The Practice of Buying Bitcoin (BTC) as collateral to sell at a higher price in the future could near the end as the price of the cryptocurrency falls, marking a shift in investor sentiment from bullish to a bear.
“Futures traders have started to value Bitcoin contracts that expire in three months almost at the same rate as the current spot price,” wrote the Norwegian cryptocurrency analysis company Arcane Research on Tuesday in a report.
The falling futures premium suggests uncertainty about the future direction of Bitcoin after a 35% correction in May and a further drop of 12% earlier this month.
“This indicates a rather bearish sentiment among futures traders,” said Arcane.
A change in sentiment is particularly important in the crypto futures markets, according to Max Boonen, director and founder of B2C2, a London-based cryptocurrency market maker.
“This is different from conventional markets such as [foreign exchange]where spot and forward prices are closely linked by central bank-set levels, ”Boonen wrote in an email to CoinDesk.
The bitcoin carry trade dissolves
“Many investors have played the cash-and-carry trade – shorting futures and long spots to profit from a narrowing of the base,” said David Grider, strategist at FundStrat, in an email to CoinDesk.
Arbitrage trading has lost its appeal as the Bitcoin futures curve has flattened out over the past few months.
Contango, a term used to describe bullish arbitrage, occurs when the Bitcoin futures price is higher than the spot price. Bitcoin’s contango has narrowed since April as bullish sentiment subsided.
The one-month Bitcoin futures contract has already moved into backwardation, which means that the futures price is lower than the spot price. This is another bearish signal.

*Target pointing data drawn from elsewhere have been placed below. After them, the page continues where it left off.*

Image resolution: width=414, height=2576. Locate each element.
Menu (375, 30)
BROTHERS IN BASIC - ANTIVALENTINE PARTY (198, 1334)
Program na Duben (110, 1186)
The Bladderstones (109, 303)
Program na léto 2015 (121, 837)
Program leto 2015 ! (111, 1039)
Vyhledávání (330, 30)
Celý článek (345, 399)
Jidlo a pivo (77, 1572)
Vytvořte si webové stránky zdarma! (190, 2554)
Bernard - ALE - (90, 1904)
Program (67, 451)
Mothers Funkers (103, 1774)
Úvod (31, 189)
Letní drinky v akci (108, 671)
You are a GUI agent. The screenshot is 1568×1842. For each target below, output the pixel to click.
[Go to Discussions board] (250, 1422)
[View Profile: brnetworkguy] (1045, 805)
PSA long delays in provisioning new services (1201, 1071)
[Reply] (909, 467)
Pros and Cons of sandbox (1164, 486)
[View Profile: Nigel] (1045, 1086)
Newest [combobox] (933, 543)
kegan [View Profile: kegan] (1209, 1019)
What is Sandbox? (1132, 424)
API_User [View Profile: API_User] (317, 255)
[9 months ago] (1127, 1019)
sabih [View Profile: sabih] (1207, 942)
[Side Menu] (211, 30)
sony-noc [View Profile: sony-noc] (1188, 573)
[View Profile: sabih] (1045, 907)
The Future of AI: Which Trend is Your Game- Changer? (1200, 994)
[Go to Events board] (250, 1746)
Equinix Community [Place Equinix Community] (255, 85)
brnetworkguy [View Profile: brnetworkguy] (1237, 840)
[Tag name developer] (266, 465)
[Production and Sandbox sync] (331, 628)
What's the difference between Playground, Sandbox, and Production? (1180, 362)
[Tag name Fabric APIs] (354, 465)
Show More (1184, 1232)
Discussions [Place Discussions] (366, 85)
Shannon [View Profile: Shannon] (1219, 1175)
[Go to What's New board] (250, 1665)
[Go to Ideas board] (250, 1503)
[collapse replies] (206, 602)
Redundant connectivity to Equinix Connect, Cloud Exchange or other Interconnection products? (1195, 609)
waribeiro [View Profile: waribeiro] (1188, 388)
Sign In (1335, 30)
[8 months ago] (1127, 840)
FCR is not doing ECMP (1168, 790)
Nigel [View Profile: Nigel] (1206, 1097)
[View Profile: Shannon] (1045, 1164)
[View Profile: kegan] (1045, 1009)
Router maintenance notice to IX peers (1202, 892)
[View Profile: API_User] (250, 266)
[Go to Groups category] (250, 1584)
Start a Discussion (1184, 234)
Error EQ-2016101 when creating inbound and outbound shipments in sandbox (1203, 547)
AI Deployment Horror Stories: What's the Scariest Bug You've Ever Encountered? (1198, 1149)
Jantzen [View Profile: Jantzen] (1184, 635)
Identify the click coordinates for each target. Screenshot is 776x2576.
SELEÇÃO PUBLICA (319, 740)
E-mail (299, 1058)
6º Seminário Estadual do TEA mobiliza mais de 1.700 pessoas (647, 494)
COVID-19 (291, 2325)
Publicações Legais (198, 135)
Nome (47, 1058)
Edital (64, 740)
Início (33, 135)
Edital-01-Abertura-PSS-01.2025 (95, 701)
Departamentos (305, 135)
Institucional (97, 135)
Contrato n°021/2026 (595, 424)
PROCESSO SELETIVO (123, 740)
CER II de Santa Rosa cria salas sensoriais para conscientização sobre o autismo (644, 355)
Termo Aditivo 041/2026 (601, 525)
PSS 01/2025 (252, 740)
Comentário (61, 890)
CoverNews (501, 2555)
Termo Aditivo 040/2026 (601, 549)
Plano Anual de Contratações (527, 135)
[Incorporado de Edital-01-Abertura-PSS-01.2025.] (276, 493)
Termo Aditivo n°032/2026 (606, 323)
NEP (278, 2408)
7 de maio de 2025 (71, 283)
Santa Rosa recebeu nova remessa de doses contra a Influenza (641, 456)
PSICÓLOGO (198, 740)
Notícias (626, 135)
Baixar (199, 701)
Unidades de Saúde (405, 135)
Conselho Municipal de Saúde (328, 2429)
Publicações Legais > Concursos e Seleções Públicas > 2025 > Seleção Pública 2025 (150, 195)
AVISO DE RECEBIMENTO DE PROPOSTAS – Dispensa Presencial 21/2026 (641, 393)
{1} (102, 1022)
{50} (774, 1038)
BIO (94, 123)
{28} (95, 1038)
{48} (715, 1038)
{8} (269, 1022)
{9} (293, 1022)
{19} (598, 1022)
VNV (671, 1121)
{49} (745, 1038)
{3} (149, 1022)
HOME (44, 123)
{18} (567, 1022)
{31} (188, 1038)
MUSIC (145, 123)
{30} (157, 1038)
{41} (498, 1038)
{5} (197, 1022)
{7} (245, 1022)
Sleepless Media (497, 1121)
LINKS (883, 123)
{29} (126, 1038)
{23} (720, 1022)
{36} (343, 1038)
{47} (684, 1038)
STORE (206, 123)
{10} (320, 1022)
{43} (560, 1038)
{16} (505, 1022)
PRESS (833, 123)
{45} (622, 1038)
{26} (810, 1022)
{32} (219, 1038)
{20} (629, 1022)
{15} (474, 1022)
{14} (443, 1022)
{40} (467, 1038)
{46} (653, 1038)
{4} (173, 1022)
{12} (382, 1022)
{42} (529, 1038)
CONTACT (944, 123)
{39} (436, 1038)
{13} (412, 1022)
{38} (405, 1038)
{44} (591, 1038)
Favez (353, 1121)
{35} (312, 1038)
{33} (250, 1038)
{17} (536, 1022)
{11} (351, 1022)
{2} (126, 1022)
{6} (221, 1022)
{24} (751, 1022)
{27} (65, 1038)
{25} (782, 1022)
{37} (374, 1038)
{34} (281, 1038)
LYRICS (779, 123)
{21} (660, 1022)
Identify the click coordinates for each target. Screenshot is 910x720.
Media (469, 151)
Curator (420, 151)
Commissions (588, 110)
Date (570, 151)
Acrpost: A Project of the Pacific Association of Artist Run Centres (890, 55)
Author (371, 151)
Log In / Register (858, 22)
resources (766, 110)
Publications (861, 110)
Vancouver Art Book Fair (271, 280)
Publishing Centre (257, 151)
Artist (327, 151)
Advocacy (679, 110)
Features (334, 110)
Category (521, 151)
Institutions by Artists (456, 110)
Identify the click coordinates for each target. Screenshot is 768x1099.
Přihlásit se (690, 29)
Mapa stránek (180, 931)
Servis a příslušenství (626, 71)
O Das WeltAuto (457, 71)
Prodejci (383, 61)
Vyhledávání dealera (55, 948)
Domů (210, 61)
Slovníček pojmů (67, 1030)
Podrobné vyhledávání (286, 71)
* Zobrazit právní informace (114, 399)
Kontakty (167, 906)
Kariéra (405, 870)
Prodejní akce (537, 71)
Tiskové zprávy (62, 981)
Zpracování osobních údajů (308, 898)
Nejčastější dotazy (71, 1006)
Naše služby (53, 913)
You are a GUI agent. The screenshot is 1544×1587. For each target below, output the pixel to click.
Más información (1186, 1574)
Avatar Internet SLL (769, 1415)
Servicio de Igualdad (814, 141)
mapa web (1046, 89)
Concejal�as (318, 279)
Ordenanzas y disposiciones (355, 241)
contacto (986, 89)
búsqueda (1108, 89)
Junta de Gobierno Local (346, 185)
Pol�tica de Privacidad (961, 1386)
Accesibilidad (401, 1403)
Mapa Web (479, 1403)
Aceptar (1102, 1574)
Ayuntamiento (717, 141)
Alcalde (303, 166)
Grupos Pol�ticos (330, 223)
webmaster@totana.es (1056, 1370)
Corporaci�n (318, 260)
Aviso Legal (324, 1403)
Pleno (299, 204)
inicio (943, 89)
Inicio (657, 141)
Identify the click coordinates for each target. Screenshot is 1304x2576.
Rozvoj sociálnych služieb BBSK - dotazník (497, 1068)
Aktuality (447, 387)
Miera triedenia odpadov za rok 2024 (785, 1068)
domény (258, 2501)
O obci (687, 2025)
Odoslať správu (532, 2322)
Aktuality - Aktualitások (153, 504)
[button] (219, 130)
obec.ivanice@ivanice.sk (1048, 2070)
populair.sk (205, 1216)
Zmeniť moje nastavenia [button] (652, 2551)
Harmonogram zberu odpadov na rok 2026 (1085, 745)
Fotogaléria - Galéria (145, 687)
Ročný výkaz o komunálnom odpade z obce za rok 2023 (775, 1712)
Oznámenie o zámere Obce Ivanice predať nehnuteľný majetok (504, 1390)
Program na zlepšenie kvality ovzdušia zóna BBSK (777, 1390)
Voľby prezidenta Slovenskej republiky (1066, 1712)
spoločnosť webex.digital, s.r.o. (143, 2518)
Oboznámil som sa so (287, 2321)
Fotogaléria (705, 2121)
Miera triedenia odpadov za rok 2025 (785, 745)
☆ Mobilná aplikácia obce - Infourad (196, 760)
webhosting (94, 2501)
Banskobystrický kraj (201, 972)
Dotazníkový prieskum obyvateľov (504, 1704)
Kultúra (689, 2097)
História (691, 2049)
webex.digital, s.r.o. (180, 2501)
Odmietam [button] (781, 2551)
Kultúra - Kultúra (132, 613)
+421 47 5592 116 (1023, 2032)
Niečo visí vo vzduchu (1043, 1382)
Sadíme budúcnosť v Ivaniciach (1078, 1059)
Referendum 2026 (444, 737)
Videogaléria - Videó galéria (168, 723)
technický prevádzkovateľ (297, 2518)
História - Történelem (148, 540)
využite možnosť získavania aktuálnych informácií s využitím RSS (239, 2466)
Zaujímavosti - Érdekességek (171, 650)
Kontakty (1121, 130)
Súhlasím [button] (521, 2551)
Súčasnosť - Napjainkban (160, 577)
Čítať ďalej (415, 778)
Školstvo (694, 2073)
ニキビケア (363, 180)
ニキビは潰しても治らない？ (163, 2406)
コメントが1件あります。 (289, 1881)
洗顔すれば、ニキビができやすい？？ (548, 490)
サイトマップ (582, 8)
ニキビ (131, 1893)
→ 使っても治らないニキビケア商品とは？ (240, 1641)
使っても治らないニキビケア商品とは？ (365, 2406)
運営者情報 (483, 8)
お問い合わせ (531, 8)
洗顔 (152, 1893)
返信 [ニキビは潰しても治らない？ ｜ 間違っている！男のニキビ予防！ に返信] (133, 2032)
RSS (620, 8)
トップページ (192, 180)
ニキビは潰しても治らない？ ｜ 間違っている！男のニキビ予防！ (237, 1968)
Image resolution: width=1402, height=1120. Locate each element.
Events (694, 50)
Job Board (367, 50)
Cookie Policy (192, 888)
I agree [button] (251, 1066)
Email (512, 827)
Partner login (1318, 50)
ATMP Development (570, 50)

Bitcoin funding rate turns negative
Arcane Research also pointed to the negative funding rate for Bitcoin Perpetual Swaps as a sign that short traders are in control.
Perpetual swaps are a type of derivative in cryptocurrency markets that are used to bet on future prices, much like futures contracts in traditional commodity markets. A negative funding rate means that traders who are short – bet on further price declines – traders who are long or bullish are paying for leverage.
“To cut a long story short: the cops were frightened, and Diamond hands turned out to be made of coal, ”Nathan Cox, chief investment officer at Two prime, a digital asset investment manager, in an email to CoinDesk.
However, a negative funding rate can be a contrary signal.
“It is more likely that we will liquidate short positions, which can lead to what is known as a short squeeze and push [the] Price higher again, ”wrote Arcane Research.